Al igual que en Chicago, otras luchas no han recibido la misma atención mediática que Los Ángeles, pero dos ejemplos son ilustrativos: en noviembre, jóvenes de secundaria se declararon en huelga en Charlotte, Carolina del Norte, para protestar contra las redadas de ICE en sus comunidades. Para diciembre, los miembros de la comunidad de Minneapolis también llevaron sus silbatos. En una tarde gélida, la comunidad, claramente mejor adaptada a las condiciones locales, sobrevivió a los temblorosos agentes de ICE, quienes se rindieron y se marcharon, lo que permitió a la gente liberar a un inmigrante de sus garras.

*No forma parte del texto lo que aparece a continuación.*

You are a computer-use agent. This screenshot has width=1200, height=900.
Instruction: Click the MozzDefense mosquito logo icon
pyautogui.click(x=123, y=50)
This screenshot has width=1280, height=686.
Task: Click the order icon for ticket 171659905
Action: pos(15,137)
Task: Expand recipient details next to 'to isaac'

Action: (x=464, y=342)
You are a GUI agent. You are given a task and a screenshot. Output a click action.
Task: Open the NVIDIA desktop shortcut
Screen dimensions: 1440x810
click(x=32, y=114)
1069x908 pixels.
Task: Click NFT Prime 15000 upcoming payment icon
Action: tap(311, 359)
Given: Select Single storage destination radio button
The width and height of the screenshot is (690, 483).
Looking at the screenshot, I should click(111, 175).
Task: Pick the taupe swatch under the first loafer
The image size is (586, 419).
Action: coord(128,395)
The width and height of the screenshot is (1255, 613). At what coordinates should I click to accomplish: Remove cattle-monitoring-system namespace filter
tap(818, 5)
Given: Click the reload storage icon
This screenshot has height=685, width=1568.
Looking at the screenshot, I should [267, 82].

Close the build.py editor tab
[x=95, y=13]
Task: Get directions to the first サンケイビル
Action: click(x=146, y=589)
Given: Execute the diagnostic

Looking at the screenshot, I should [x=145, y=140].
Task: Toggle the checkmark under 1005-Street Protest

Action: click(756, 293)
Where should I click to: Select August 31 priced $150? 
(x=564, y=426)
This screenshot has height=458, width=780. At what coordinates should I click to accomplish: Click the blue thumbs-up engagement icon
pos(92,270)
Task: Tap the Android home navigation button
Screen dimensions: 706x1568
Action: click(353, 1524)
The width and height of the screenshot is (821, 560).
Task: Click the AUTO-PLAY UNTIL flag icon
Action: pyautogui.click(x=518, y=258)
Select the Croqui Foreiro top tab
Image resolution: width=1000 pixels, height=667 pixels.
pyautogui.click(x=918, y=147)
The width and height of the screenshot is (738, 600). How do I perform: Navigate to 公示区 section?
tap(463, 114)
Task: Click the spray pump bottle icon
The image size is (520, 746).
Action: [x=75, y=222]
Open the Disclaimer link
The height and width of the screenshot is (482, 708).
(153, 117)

Las manifestaciones del Día Sin Reyes, en junio y octubre, demostraron la amplitud de la oposición al fascismo trumpista en todas partes, incluso en pequeños pueblos de zonas conservadoras del país. Se celebraron marchas gigantescas en muchas ciudades importantes, mayores en octubre que en julio. Si bien controladas principalmente por la coalición liberal Invisible, estos eventos no excluyeron ni a los partidarios de Palestina ni a los izquierdistas, ni mucho menos, y también contaron con una importante presencia sindical.

Pero fue la sorprendente doble victoria electoral de Mamdani en Nueva York la que generó la mayor movilización en una sola ciudad contra Trump, con cerca de 1,1 millones de votantes por el socialista democrático, a pesar de las decenas de millones gastadas por multimillonarios, incluyendo demócratas y republicanos centristas, muchos de ellos sionistas de derecha que no podían creer cuánto había cambiado «su» ciudad. 

Sin duda, Mamdani se adhirió a las doctrinas del socialismo reformista, que incluían algunas medidas económicas importantes como un impuesto sobre el patrimonio y guarderías y autobuses gratuitos, mientras que se abstuvo de decir nada concreto sobre la brutalidad y los asesinatos policiales. Sin embargo, en un punto se mantuvo firmemente a la izquierda, negándose a ceder en su claro apoyo a Palestina, incluyendo la acusación de genocidio contra el primer ministro israelí, Benjamin Netanyahu. 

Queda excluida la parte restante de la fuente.